— Required action 1 —
In the gimap documentation, which options does delete_annotation() set to NULL?
— Required action 2 —
Print the part of the gimap documentation that begins at the words "Refresh the annotation" and stops after "delete_annotation()", copying it exactly.
START Given text
Download and set up DepMap CN

Description

This function sets up the tpm data from DepMap is called by the 'gimap_annotate()' function if the cn_annotate = TRUE

Usage

cn_setup(
  overwrite = TRUE,
  data_dir = system.file("extdata", package = "gimap")
)

Arguments

overwrite

Should the files be redownloaded?

data_dir

What directory should this be saved to? Default is with package files


Download and set up control genes

Description

This function sets up the control genes file from DepMap is called by the 'gimap_annotate()'

Usage

ctrl_genes(
  overwrite = TRUE,
  data_dir = system.file("extdata", package = "gimap")
)

Arguments

overwrite

Should the file be redownloaded and reset up?

data_dir

What directory should this be saved to? Default is with package files


Refresh the annotation files by redownloading them

Description

This function will set annotation file options to NULL so files will be re-downloaded

Usage

delete_annotation()

Value

options for tpm_file, cn_file, and ctrl_genes_file are set to NULL.
END Given text
START Data excerpts
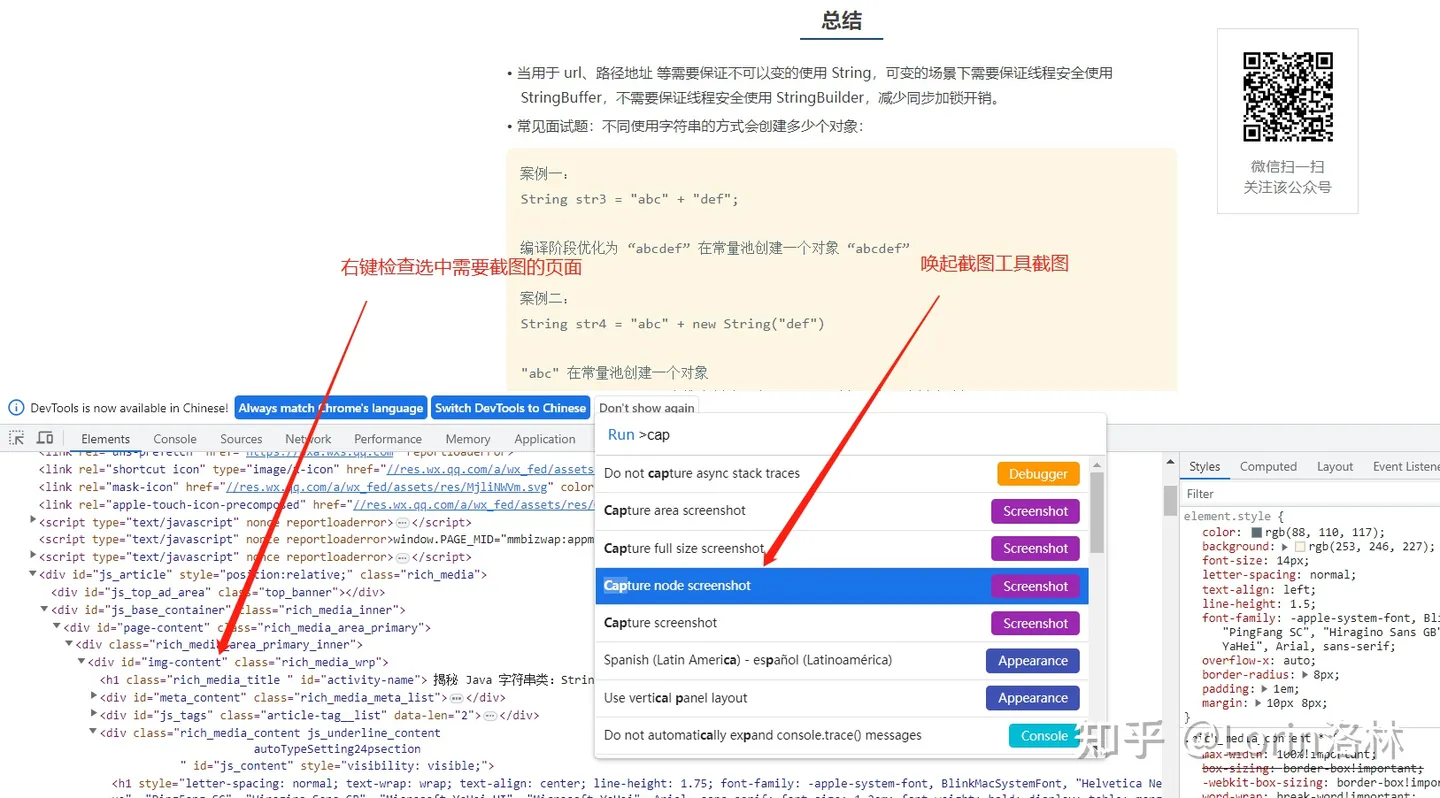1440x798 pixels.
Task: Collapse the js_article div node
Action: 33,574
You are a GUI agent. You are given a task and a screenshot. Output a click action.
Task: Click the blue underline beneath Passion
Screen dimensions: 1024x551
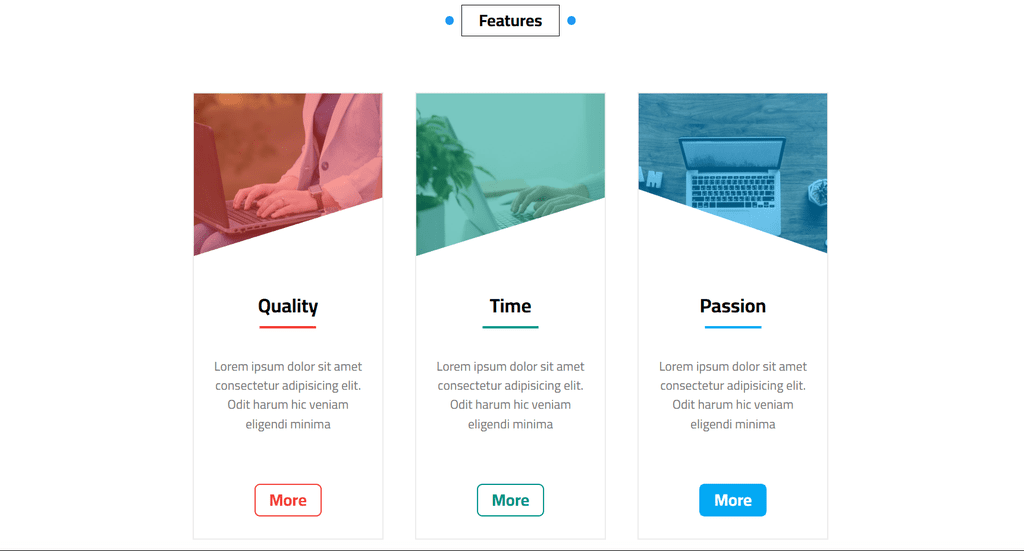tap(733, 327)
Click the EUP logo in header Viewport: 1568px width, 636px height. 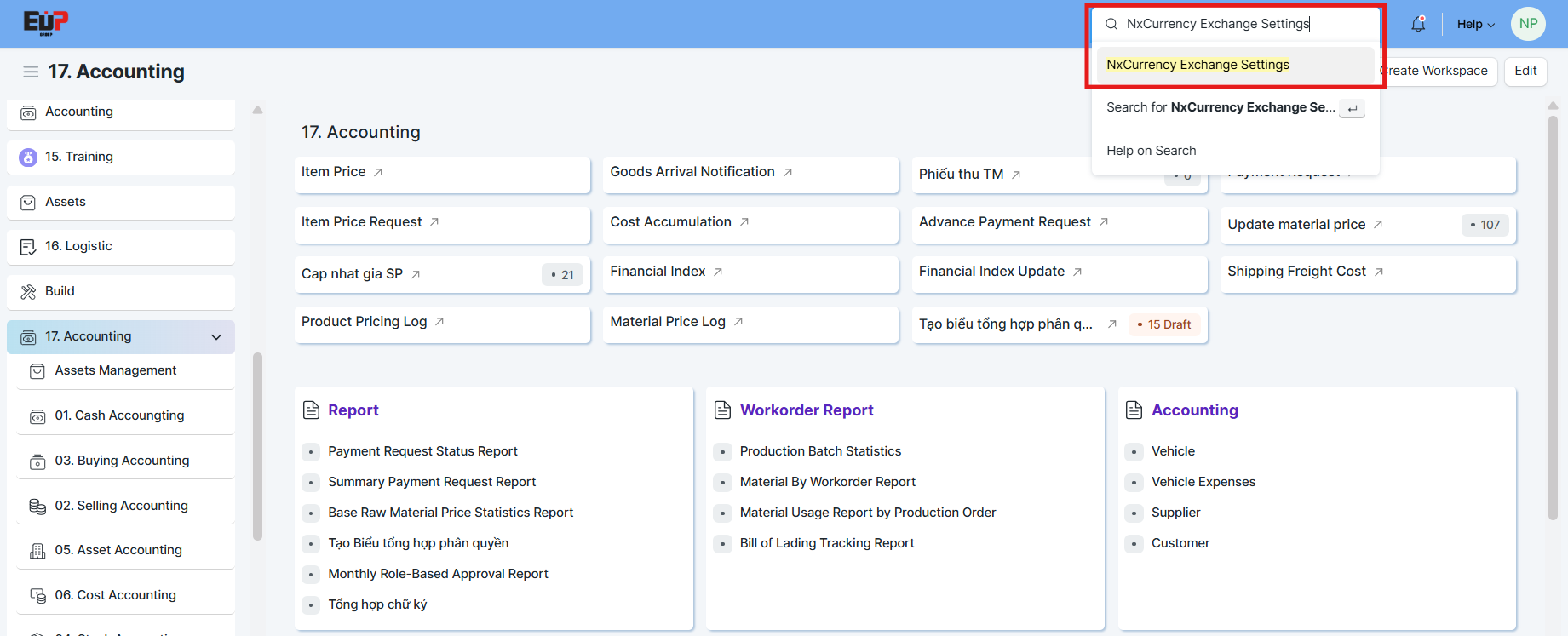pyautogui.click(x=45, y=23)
END Data excerpts
— Exercise solution 1 —
The options for tpm_file, cn_file, and ctrl_genes_file.

— Exercise solution 2 —
Refresh the annotation files by redownloading them

Description

This function will set annotation file options to NULL so files will be re-downloaded

Usage

delete_annotation()